Fred and I tentatively committed to fishing the Meadowlands for stripers in April. I suggested trolling Hopatcong in May also, but Fred especially likes the strange allure of those tidal waters in the Lyndhurst area. After we parted, I thought about our jobs making very little opportune, when his suggestion that we go in the morning resonated as very possible, in spite of the fact that I have to start work at noon. I can take sleeping pills and try to nod off by 9:00 to get up at 4:30 or 5:00, and we can fish before 7:00. Two hours is really all we need.
We talked a lot about work. Both of us take an attitude of adjusting unpleasant demands to our own need to be happy, despite what's in the way.
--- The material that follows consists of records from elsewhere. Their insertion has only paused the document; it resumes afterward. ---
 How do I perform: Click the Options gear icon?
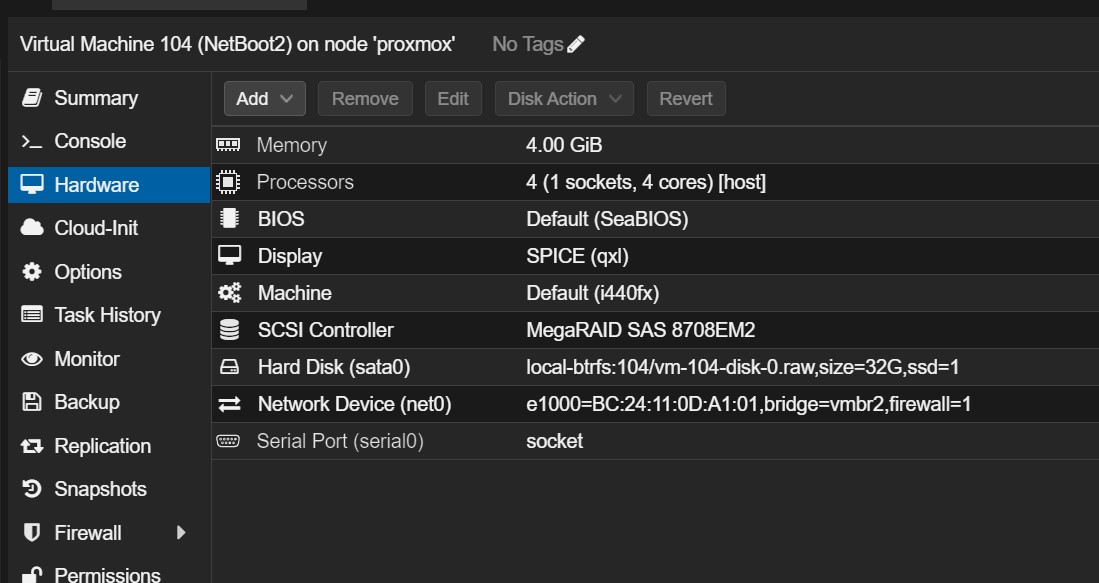[32, 271]
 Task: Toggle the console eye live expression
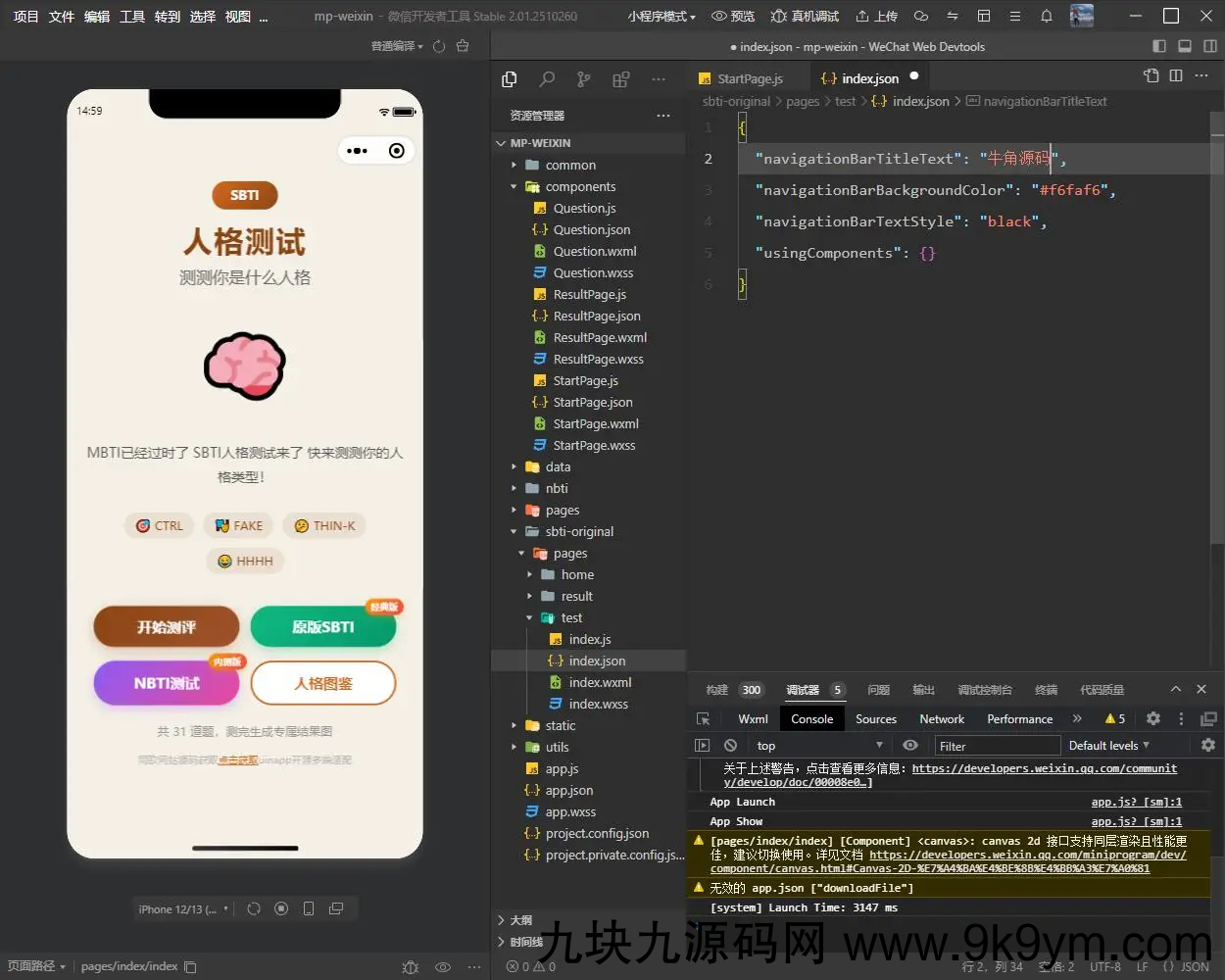click(x=910, y=746)
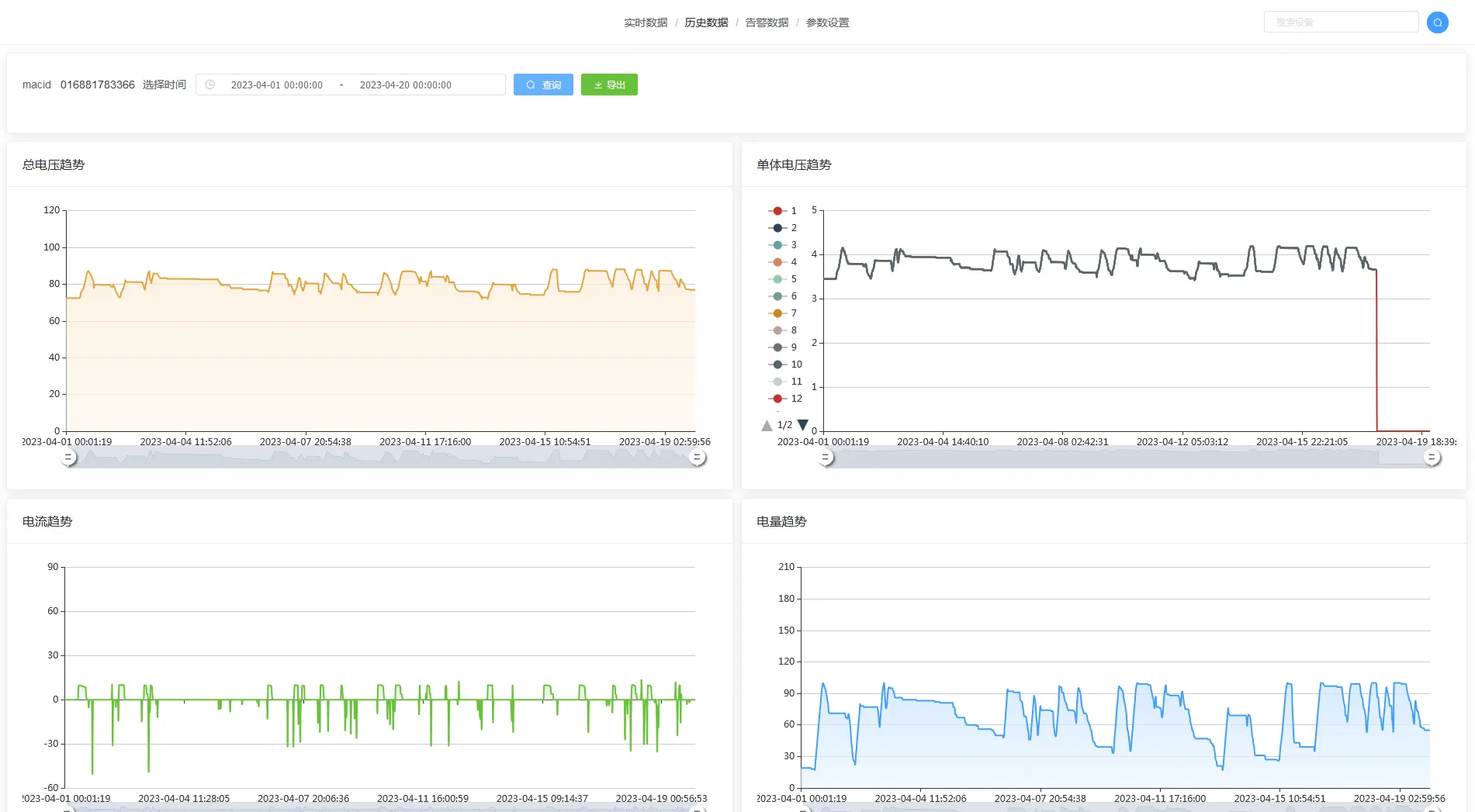Click left zoom handle of cell voltage chart

[x=826, y=458]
Five months ago, I felt like I was clobbered over the head; the new job put demands on me like no other, but though my usual activities seemed threatened, a stronger determination within me stayed calm and focused as if it would work out, which it has. Americans come from pretty strong stock. I sometimes think of the westward pioneers. The hardships they overcame, not just to survive but to flourish, were nothing to complain about because there wasn't time for that.
I told Fred I feel like I'm in a pressure cooker all the time. I stay up writing essays until 3:00 a.m., sometimes 5:00 a.m., and then I wake and go directly to my specialty meat counter job. And then I come home, spend a half hour, maybe an hour with my family, and then go back to work.
I continued, "I'm doing some of the very best work I've ever done. I sort of don't like to admit it, because I'd rather feel good. But all that pressure results in form I never achieved before."
Of course, I achieved plenty before the summer that needed to get done before I could do what I'm doing now.
Upon arriving today at 1:00 p.m., the news came on to announce the death of Carrie Fisher. I admired her. Or still do. After coming home, I told my wife she had a hard life, and of course, I didn't mean any disparagement.
"She never made it a 'woe is me' story. She had the courage to come out about her bipolar disorder, her drugs, and she was a really good writer," Patricia said.
"Yes. Hardship just is that. It doesn't warrant complaint or dependency," I said.
Hardship is the greatest opportunity for character.